Entre los hitos de la vida de Chesterton, uno de los que siempre se ha considerado central es el de su conversión a la Iglesia Católica. Muchos de sus biógrafos mencionan que aquello no fue más que una vuelta a su hogar o a su punto de partida, ya que siempre se consideró profundamente católico. Su camino espiritual, que más tarde lo llevaría hacia la conversión, lo relata en Ortodoxia (1908) que, a pesar de ser clasificado como un texto apologético del cristianismo, puede ser leído desde diversos puntos que dan cuenta de su profundo conocimiento del ser humano y de la sociedad.

Borges no erró al destacar el genio creativo de Chesterton: se trata de un autor cuyos planteamientos resultan sumamente vigentes, casi proféticos. Uno de los capítulos de Ortodoxia, titulado “El suicidio del pensamiento”, resalta algunos puntos bastante iluminadores sobre las concepciones que tenemos actualmente de progreso y de cómo las convicciones ocupan un papel clave en aquellos procesos sociales. Su postura es crítica hacia la exacerbación de la razón propia de nuestra época, donde el pensamiento, parafraseando al autor, no hace más que detener al pensamiento. Destaca, y esto es precisamente lo que pretendo rescatar, la importancia de la humildad dentro de los comportamientos humanos. Si pensamos hoy en día en la humildad, sobre todo en relación a la razón y a la búsqueda de la verdad, es inevitable preguntarse dónde la hemos dejado.

“Lo que yo rechazo es cierta humildad de nuestro tiempo que parece andar fuera de su sitio. La modestia se ha alejado del órgano de la ambición, y ahora parece aplicarse decididamente al de la convicción, para el cual no estaba destinada. El hombre está hecho para dudar de sí mismo, no para dudar de la verdad, y hoy se han invertido los términos”, señala Chesterton.

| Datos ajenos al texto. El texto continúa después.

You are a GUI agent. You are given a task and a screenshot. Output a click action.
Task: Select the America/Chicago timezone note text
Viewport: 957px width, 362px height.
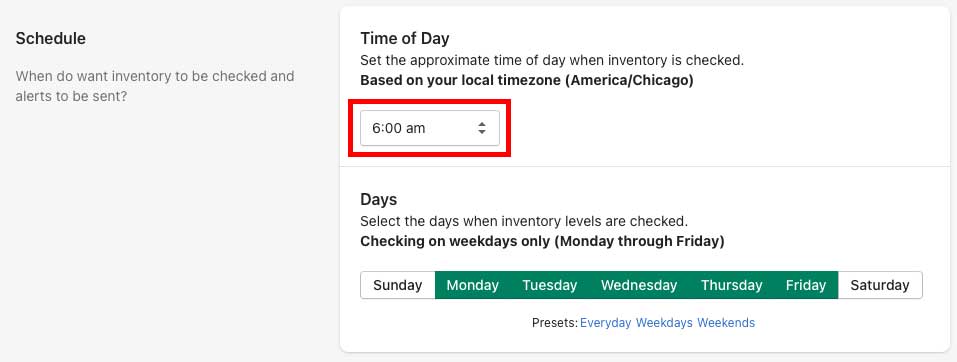(x=527, y=81)
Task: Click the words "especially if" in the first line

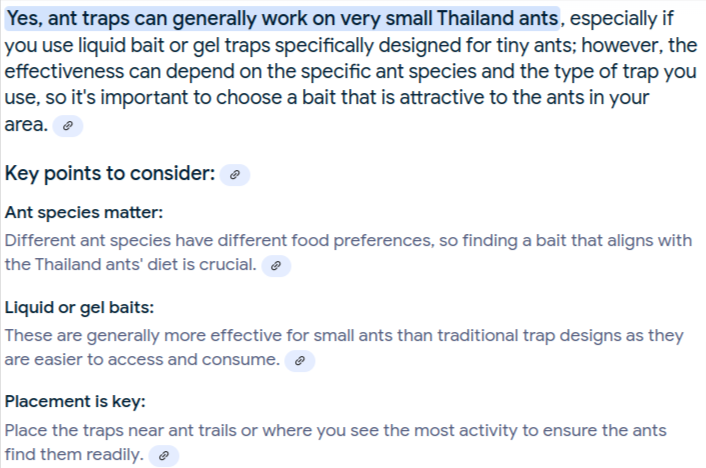Action: (622, 19)
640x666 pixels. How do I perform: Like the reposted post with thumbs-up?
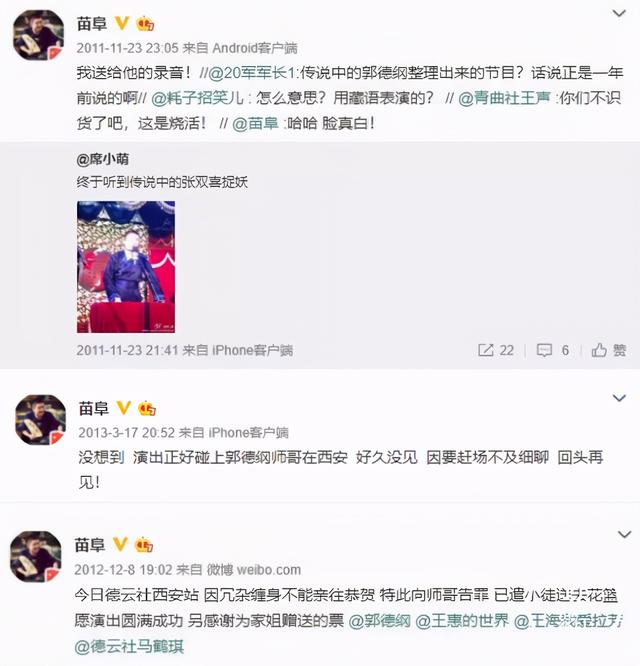coord(609,350)
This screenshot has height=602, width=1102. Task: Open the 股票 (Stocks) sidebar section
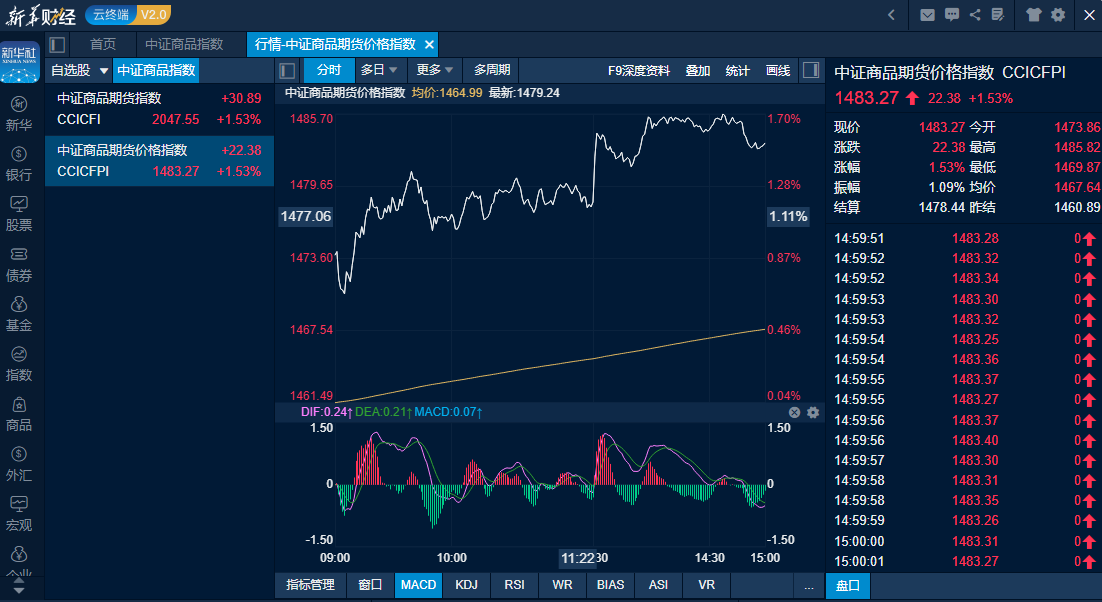pyautogui.click(x=19, y=213)
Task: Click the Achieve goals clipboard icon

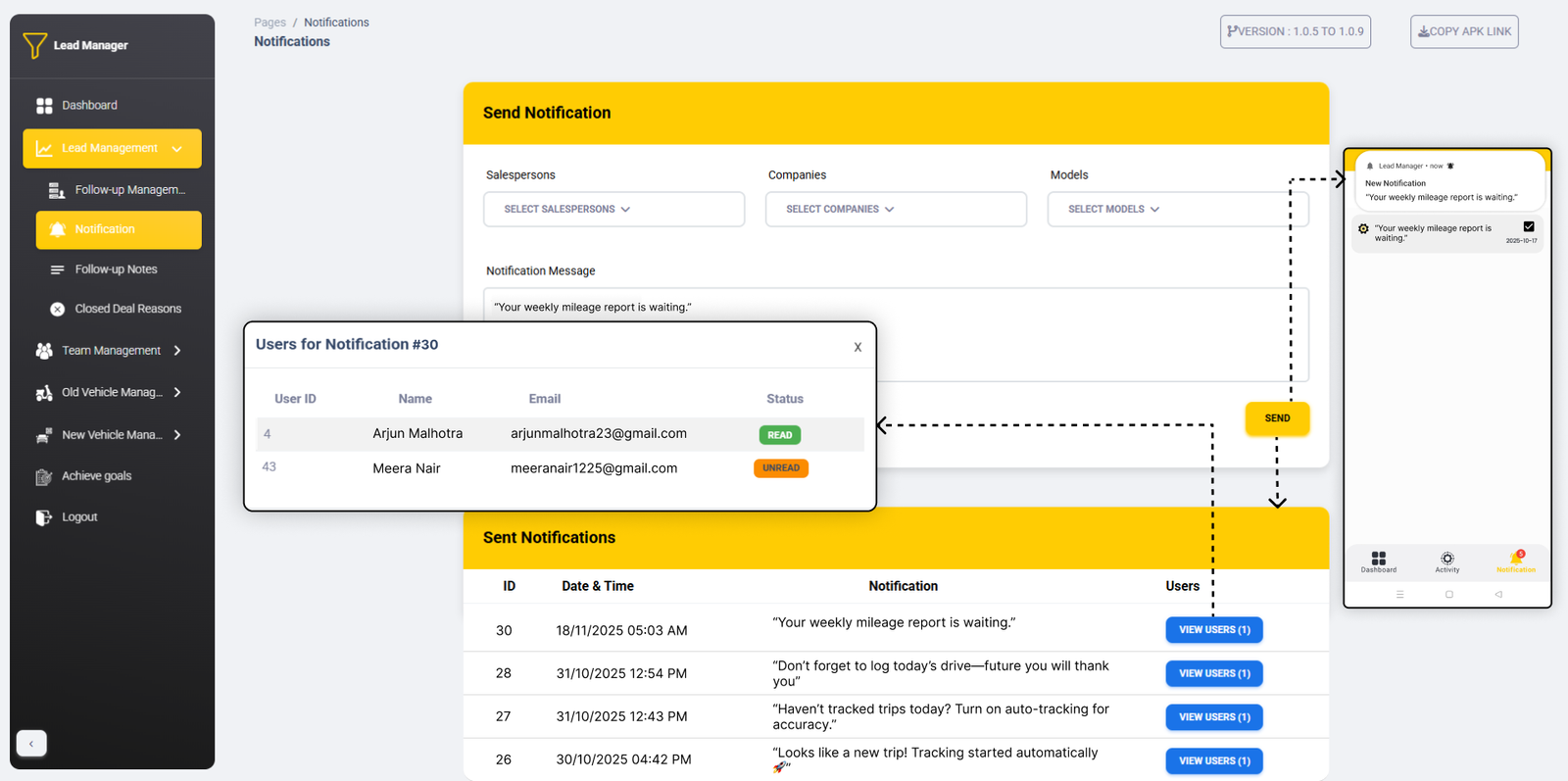Action: click(44, 477)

Ahora bien, aquellas frases hacen pensar que el tipo de discusión que se ha instalado en la esfera pública, siempre con la bandera de la tolerancia por delante y con la violencia como modalidad, ha hecho completamente suya esa duda de la verdad. En los debates en torno a Hidroaysén, la crisis de la educación superior o las uniones de hecho o matrimonio homosexual, ya no estamos dispuestos a encontrar algún atisbo de verdad, y sólo ha primado la lógica de la agresividad, donde lo políticamente correcto ha ganado el campo del sano intercambio de argumentos. Las multitudinarias marchas ciudadanas que terminan en episodios de delincuencia y la extrema polarización de las opiniones que no dan cabida al escuchar al otro no son sino muestras de esa agresividad.

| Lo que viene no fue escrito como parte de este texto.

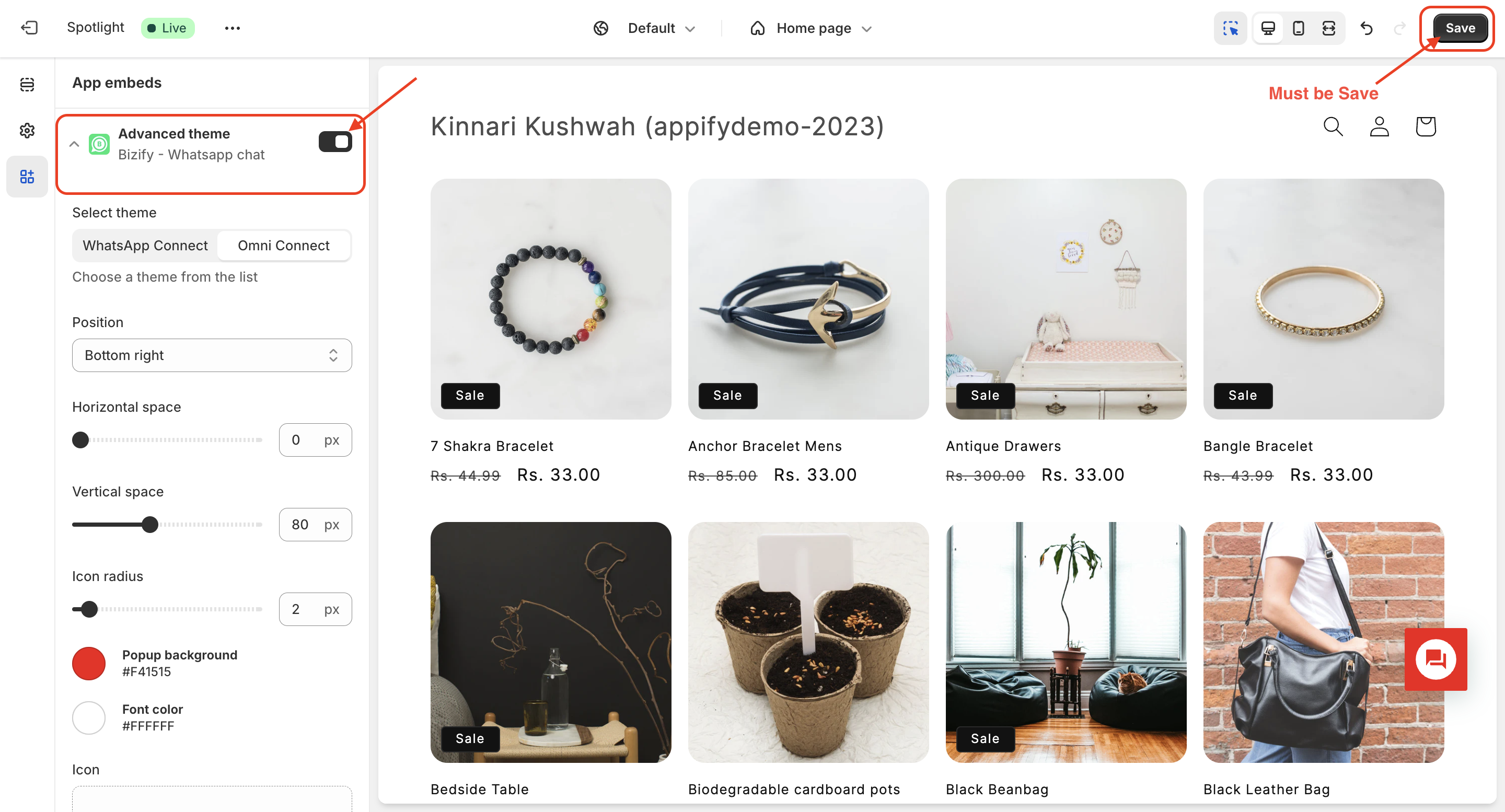Switch to desktop preview icon
1505x812 pixels.
pyautogui.click(x=1268, y=28)
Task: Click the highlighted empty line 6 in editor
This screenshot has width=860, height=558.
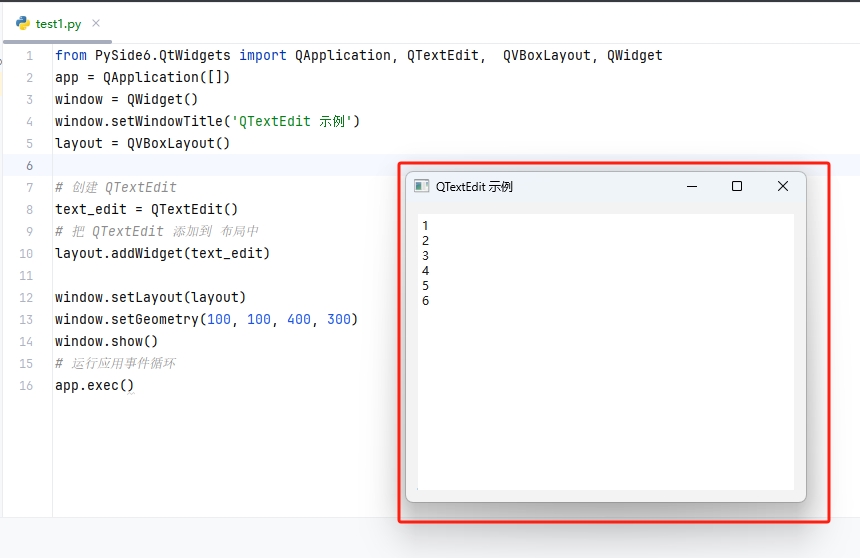Action: (x=220, y=165)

Habría que buscar el momento en el que nos dejó de importar la opinión del otro y nos centramos en escucharnos a nosotros mismos. Si en la discusión, que no es sino un riquísimo intercambio de ideas, no vemos más que una posibilidad de exponer nuestra posición al tiempo que tenemos que dejar que los otros hablen de las suyas que no nos interesan, estamos frente a un panorama alarmante. ¿Cómo volver atrás, sin tener un afán romántico de que todo tiempo pasado fue mejor, pero sí con el afán de poder intercambiar ideas? Creo que, al igual como hizo Borges, es necesario que retomemos a Chesterton. No dudar de la verdad, sino de nosotros mismos, hacer de la discusión un espacio de iluminación donde, junto con lo que aporta el otro, seamos capaces de vislumbrar aquello que nos convence, que nos realiza y que nos convierte en seres que construimos una sociedad.

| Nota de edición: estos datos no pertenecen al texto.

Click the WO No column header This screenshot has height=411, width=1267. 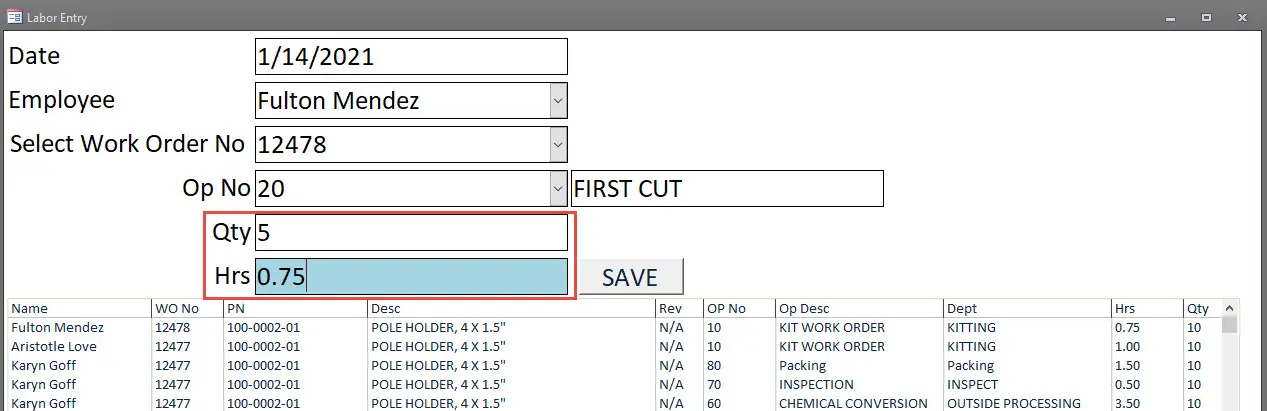click(176, 309)
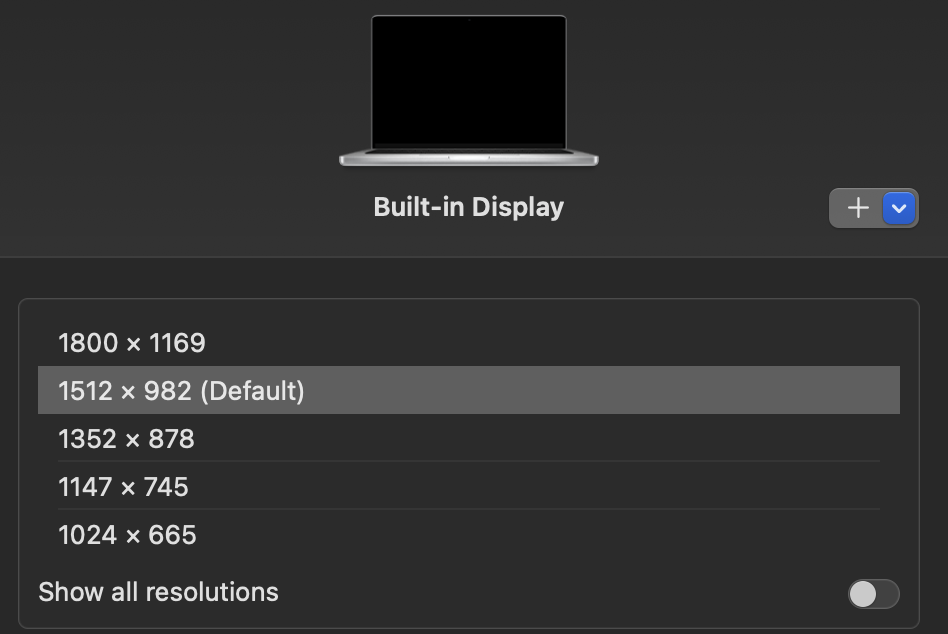Screen dimensions: 948x634
Task: Switch to 1147 × 745 resolution
Action: 469,486
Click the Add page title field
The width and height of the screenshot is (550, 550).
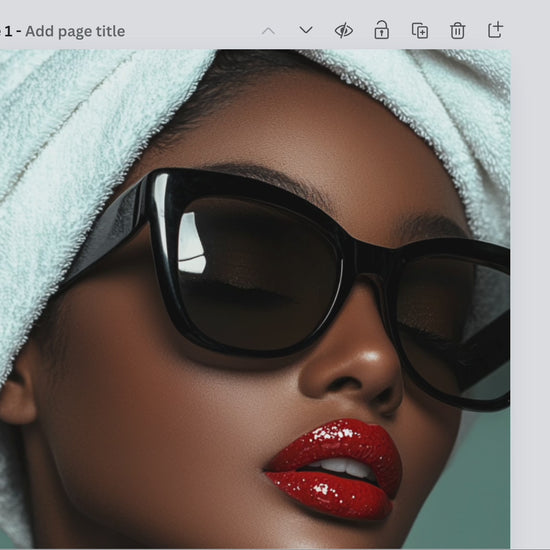(x=75, y=31)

Chesterton, ese jovial escritor inglés que habría que leer mucho más seguido de lo que lo hacemos actualmente, fue un gran gozador, amante de la cerveza y del buen comer. Su gigantesca contextura lo confirma. En medio de los placeres de la vida se hizo el tiempo de tener grandes amigos y, ciertamente, no perdió ocasión de discutir con ellos: las mencionadas polémicas con Bernard Shaw son un buen ejemplo de ello. Debido a su íntima amistad discutieron aún más agudamente, sin renunciar en la búsqueda de esos puntos en común ni de reconocimiento de la verdad en lo que sostiene el otro. De esa manera nos demuestra que las ideas opuestas no son un impedimento para reconocer en el otro un valor o una verdad, sino que son un incentivo para el intercambio, la discusión y el reconocimiento. Soy un convencido de que si adoptamos ese sistema como base de la política y de la vida social podremos ser más constructivos en nuestro afán por buscar el bien en esta sociedad.